What the task asks
Where does the string "banner" occur in the records? Copy each line that holds it.

Start of Data in this exercise

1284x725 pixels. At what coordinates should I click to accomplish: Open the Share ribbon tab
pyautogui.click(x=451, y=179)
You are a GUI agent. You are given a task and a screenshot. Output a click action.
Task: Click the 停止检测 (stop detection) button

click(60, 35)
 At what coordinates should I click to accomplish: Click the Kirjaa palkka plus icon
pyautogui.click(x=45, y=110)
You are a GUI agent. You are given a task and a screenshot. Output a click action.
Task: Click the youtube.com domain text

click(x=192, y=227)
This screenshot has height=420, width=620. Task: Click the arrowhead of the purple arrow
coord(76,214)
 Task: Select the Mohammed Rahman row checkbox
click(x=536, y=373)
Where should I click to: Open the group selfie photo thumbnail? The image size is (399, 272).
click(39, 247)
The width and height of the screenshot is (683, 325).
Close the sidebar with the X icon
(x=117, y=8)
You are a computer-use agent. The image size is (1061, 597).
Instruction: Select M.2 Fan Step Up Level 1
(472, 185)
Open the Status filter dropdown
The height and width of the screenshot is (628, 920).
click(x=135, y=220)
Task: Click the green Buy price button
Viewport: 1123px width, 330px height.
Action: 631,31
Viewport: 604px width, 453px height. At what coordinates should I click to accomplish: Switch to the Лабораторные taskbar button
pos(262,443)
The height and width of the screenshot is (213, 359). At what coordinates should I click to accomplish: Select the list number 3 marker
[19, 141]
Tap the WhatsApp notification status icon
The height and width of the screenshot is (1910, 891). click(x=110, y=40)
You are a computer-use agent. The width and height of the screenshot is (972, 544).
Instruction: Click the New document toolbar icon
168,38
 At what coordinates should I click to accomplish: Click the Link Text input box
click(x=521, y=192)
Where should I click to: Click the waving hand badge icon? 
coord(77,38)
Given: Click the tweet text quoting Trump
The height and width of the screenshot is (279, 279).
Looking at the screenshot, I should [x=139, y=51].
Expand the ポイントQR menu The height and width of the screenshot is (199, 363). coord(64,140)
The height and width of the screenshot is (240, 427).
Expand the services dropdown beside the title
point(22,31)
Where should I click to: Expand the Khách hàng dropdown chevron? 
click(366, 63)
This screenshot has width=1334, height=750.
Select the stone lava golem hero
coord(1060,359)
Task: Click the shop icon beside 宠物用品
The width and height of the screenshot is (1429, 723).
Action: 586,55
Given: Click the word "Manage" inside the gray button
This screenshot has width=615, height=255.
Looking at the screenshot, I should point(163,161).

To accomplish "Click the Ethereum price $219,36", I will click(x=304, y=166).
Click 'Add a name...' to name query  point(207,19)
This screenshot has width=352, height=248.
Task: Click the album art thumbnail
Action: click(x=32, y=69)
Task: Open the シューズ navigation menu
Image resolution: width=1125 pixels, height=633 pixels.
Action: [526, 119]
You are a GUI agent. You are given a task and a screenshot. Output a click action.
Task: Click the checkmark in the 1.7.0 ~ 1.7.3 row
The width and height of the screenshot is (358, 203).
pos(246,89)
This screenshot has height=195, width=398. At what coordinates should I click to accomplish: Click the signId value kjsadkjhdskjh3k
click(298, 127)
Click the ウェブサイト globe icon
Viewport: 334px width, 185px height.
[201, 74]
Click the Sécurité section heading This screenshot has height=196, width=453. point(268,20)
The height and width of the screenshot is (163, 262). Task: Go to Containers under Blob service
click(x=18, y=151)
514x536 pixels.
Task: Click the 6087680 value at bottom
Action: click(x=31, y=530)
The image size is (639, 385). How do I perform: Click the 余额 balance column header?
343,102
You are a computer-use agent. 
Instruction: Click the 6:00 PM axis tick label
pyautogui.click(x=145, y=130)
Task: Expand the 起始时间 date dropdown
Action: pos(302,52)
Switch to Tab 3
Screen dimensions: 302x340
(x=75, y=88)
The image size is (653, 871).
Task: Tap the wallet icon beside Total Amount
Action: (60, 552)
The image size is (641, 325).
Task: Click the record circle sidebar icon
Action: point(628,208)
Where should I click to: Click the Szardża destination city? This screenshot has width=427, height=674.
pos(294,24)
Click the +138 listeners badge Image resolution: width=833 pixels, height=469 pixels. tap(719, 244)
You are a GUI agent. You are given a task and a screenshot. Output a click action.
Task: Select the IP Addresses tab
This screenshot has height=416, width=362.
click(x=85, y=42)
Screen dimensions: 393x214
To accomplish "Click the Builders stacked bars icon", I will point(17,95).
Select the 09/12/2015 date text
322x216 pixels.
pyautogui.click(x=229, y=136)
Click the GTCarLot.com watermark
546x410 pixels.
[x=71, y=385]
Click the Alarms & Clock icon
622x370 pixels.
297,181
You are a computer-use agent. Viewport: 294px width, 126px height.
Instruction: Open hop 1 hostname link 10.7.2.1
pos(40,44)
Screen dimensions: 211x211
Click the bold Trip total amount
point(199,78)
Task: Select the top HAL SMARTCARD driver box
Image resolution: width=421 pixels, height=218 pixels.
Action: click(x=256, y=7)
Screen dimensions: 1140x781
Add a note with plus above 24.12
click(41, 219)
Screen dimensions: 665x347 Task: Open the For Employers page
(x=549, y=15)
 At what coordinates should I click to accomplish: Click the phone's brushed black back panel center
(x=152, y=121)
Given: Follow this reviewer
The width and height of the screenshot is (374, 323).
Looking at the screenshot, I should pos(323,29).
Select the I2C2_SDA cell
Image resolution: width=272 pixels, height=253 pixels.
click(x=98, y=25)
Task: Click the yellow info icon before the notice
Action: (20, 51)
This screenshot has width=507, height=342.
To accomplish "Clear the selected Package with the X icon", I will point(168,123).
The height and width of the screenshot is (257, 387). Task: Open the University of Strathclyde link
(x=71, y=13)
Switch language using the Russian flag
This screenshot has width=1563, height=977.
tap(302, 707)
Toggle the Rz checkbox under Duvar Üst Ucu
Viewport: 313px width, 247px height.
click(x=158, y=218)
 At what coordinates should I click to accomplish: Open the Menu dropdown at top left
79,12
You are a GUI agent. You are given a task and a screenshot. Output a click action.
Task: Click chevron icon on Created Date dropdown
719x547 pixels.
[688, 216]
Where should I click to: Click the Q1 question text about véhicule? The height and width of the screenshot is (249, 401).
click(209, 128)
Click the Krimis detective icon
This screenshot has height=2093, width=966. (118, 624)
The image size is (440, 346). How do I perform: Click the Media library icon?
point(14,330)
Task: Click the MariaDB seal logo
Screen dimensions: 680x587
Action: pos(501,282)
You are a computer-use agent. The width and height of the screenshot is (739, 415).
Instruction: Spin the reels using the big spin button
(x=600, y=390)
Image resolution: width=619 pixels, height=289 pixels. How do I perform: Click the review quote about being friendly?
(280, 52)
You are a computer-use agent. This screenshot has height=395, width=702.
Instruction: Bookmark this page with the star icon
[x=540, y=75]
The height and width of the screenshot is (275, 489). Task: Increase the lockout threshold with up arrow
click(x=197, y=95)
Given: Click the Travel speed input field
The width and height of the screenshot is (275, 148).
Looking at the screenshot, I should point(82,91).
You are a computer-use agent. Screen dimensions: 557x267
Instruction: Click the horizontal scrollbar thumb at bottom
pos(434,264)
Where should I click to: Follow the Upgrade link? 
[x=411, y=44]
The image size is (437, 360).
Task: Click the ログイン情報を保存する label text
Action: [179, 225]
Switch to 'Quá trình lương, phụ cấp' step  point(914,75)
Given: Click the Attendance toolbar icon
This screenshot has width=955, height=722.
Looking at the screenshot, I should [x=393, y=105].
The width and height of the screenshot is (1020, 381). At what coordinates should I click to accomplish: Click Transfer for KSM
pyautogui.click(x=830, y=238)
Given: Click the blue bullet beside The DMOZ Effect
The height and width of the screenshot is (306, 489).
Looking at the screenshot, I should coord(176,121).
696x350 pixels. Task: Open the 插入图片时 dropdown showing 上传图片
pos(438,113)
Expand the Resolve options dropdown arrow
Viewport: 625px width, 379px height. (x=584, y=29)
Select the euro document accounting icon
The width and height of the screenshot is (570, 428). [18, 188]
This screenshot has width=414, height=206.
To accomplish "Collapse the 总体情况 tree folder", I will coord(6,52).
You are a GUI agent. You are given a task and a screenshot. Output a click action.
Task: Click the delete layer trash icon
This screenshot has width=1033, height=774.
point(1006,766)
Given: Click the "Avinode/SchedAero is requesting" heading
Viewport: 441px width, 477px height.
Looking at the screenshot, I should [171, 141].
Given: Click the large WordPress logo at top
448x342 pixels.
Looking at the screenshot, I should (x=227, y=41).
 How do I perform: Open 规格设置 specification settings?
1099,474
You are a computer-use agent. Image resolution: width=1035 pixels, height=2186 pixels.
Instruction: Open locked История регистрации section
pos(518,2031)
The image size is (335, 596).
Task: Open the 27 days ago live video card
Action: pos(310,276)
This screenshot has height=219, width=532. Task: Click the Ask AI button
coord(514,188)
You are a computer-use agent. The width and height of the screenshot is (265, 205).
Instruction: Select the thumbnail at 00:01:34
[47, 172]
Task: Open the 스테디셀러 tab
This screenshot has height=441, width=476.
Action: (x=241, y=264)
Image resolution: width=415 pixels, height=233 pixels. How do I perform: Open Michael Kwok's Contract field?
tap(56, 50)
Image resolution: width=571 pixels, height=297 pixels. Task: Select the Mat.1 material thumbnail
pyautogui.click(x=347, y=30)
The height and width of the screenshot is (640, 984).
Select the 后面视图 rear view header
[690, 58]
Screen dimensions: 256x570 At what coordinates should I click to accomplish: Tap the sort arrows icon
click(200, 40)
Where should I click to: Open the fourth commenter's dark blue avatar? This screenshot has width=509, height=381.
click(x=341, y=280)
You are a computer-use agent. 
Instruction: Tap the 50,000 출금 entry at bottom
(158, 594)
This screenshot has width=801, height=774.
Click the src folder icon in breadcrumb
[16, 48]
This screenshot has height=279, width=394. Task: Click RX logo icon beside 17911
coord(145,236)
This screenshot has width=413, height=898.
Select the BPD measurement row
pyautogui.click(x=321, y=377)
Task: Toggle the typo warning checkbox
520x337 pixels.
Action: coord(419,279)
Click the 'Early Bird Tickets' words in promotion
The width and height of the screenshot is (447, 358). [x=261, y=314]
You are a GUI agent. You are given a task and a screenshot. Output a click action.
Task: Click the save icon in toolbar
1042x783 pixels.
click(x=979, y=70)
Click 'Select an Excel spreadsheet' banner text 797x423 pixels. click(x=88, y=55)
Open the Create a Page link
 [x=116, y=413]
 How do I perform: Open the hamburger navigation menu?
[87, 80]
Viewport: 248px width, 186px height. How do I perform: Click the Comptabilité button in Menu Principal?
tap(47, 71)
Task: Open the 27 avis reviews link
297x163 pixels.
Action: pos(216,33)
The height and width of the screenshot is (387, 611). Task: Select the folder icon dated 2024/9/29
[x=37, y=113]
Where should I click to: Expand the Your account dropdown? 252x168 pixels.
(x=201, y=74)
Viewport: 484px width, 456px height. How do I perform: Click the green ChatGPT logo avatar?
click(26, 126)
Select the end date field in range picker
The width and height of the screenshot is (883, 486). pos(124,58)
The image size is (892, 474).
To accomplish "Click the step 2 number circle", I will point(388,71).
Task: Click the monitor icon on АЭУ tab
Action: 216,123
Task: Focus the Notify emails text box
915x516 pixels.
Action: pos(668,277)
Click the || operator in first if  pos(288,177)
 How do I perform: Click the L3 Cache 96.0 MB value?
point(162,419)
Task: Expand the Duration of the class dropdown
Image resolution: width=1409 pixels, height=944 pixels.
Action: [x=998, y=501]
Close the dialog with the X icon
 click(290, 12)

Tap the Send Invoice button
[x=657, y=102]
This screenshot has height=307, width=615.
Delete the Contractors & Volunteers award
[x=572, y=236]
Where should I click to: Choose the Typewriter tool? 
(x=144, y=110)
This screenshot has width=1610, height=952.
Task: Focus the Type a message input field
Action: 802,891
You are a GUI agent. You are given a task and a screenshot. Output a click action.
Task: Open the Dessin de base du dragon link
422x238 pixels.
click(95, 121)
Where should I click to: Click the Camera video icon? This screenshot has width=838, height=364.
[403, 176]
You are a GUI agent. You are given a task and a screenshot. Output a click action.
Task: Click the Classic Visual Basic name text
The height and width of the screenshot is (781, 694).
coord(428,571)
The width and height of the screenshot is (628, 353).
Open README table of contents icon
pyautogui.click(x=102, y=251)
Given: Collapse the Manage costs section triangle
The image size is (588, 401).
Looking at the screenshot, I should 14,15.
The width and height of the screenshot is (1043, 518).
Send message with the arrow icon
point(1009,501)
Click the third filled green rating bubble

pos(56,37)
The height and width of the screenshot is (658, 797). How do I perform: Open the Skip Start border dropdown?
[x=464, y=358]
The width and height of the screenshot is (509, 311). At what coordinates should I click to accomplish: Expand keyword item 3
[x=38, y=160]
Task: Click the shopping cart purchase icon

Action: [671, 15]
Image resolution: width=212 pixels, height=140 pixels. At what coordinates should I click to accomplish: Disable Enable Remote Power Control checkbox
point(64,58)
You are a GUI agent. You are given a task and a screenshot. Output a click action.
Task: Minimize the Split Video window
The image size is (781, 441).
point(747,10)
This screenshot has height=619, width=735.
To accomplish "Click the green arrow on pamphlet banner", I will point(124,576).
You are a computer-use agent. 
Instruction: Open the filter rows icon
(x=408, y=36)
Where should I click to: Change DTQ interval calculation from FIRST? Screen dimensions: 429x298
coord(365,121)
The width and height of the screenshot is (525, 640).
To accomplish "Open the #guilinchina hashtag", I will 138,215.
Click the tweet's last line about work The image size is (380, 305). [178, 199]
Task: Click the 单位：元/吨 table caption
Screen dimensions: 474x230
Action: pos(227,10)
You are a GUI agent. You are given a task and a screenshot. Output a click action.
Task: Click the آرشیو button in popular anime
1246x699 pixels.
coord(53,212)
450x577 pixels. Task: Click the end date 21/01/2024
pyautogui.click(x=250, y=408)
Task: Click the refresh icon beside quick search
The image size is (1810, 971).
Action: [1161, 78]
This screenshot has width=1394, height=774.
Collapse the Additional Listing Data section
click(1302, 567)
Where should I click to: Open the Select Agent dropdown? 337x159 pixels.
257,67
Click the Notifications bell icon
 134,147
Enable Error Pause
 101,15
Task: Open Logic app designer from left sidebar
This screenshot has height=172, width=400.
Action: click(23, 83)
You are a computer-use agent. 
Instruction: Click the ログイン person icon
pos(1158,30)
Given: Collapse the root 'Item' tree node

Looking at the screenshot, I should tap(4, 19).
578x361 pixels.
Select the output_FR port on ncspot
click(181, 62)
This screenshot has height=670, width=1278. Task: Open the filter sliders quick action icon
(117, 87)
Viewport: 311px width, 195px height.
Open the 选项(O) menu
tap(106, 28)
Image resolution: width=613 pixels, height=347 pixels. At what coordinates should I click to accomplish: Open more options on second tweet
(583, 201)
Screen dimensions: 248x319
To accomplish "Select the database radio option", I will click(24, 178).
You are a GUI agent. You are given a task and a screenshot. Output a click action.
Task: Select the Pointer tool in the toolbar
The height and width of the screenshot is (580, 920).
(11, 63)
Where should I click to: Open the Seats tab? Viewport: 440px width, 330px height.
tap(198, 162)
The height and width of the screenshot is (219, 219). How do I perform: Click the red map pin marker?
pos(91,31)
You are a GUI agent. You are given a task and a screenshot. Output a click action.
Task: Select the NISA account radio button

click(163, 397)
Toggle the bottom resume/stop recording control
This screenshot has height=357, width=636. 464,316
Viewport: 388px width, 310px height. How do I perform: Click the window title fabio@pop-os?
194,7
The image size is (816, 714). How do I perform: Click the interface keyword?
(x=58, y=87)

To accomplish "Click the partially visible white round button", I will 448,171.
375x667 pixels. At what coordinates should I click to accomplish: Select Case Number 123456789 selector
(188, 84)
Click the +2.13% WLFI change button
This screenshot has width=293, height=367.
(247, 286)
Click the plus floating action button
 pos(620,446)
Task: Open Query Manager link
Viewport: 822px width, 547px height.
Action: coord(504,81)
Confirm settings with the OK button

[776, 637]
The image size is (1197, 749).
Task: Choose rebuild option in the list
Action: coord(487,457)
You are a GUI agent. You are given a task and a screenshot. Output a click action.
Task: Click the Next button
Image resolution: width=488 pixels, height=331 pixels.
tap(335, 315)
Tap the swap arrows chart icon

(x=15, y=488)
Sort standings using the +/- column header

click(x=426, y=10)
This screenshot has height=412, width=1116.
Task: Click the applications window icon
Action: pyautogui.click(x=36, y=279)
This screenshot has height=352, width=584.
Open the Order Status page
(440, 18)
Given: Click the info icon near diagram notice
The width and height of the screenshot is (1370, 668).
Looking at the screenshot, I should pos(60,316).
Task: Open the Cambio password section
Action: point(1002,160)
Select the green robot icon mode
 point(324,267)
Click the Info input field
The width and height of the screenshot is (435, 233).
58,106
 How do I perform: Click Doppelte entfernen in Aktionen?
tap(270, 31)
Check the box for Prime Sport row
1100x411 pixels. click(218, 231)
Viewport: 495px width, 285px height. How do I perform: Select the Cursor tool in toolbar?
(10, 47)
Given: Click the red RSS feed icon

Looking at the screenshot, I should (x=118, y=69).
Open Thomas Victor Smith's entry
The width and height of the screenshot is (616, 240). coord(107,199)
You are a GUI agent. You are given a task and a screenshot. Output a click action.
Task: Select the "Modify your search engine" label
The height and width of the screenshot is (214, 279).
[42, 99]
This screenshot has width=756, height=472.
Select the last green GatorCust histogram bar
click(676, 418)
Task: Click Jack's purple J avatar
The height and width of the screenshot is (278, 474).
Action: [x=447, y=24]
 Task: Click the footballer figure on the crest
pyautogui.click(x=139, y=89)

End of Data in this exercise

Solution for this task
Click 'Select an Excel spreadsheet' banner text 797x423 pixels. click(x=88, y=55)
To accomplish "Click the green arrow on pamphlet banner", I will point(124,576).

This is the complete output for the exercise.